Джеб обнимает меня и держит так крепко, что я едва дышу. Я глажу мягкие волоски на груди, в том месте, где распахнут пиджак. Пусть даже в душе у нас – буря эмоций, теплые объятия Джеба – самое спокойное место на свете. Совершенно не хочется их покидать.
– А что произошло потом? – спрашивает он, уткнувшись губами мне в макушку, таким тоном, что мое блаженство тут же проходит. – Я должен знать, что отдала ты, чтобы вытащить меня из коробки. Наверное, нечто большее, чем поцелуй.
Джеб отстраняет меня на длину руки.
– Скажи, Эл.
Мы подходим к перевернутому шезлонгу. Джеб ставит его на ножки, и мы садимся. Я рассказываю всё: как использовала свое единственное желание, как сражалась с Червонной Королевой и что сделал Морфей, чтобы я могла вернуться домой. Потом я сдаюсь и рассказываю, как Морфей вернулся. Как он обманул меня. Но причину я не открою, поскольку поклялась жизненной магией.
– Значит, Червонная Королева тоже вернулась, – бормочет Джеб.
– Она хочет уничтожить Страну Чудес. Я – единственная, кто способен ее остановить.
На лице Джеба отражается такой ужас, что у меня кровь застывает в жилах.
– Почему ты? Пусть с ней сражается Морфей.
– Морфея здесь нет. Он встал между Второй Сестрой и нами, чтобы я могла переправить тебя в безопасное место.

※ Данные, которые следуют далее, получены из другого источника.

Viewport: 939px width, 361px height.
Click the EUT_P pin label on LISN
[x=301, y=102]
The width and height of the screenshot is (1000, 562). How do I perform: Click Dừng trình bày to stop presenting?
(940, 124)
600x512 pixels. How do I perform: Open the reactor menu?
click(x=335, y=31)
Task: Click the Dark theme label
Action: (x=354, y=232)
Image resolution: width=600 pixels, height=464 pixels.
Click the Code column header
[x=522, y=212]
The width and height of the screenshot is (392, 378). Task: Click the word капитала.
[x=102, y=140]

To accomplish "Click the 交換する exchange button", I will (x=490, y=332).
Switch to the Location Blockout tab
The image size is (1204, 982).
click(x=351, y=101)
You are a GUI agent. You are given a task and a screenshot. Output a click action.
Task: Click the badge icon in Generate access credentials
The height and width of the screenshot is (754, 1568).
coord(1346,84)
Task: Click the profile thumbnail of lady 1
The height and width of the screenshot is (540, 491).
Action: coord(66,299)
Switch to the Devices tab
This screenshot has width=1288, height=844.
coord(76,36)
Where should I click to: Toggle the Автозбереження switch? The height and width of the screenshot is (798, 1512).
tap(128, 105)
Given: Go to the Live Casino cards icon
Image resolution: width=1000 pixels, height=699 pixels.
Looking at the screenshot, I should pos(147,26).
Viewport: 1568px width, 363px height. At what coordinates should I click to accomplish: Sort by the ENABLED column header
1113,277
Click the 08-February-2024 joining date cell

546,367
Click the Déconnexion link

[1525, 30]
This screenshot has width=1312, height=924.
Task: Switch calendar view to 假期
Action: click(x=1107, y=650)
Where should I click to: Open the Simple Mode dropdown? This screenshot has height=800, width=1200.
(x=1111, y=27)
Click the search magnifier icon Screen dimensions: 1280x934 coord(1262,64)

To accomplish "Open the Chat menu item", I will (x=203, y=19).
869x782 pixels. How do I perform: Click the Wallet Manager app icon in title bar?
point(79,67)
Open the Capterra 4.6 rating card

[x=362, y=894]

Меня вдруг охватывает тревога. Почему Морфей еще не появился?
Джеб трет лицо ладонью.
– Ладно. Допустим, он совершил пару благородных поступков. Но Морфей втянул тебя в эту историю, манипулируя мной. Ты покинула Страну Чудес. Выбрала человеческую жизнь. Предпочла остаться в мире людей. А он отказался уважать твой выбор и вновь сделал тебя частью своих планов. Ты не можешь туда вернуться. В прошлый раз ты чуть не погибла, когда приняла участие в этом маскараде с короной…
Всё, что Джеб говорит дальше, проходит мимо моих ушей, поскольку в голове, как удар гонга, звучит одно слово. «Маскарад».
Моя мозаика.
Существа, которые шествуют по обнаженному лесу, одни в коронах, другие с клювами или крыльями. И у всех – маски. Это же маскарад. Крылья и клювы – часть костюмов. Сказочных костюмов. И лес не настоящий. Может быть, его сделали из остатков, которые удалось собрать в сгоревшем школьном спортзале. Существа, скользящие на коврах-самолетах, на самом деле едут на скейтах.
«Подземелье».
Благотворительный сбор для сиротского приюта – идеальное прикрытие для армии игрушек-зомби.
Мое лицо вспыхивает.
– Надо найти маму. Сейчас же.
Я хватаю Джеба за руку, заставляю его встать и тащу к двери.
– Зачем?
В моей памяти мелькает ленточка Королевы Гренадины с ее странным посланием: «Червонная Королева жива и жаждет истребить предательство».
– Истребить предательство, – повторяю я, взвешивая каждое слово. – Червонная Королева хочет отомстить миру, который я предпочла. Для нее это и есть то, что вынудило меня предать ее. Моя нормальная жизнь. Она собирается развязать войну прямо на выпускном балу!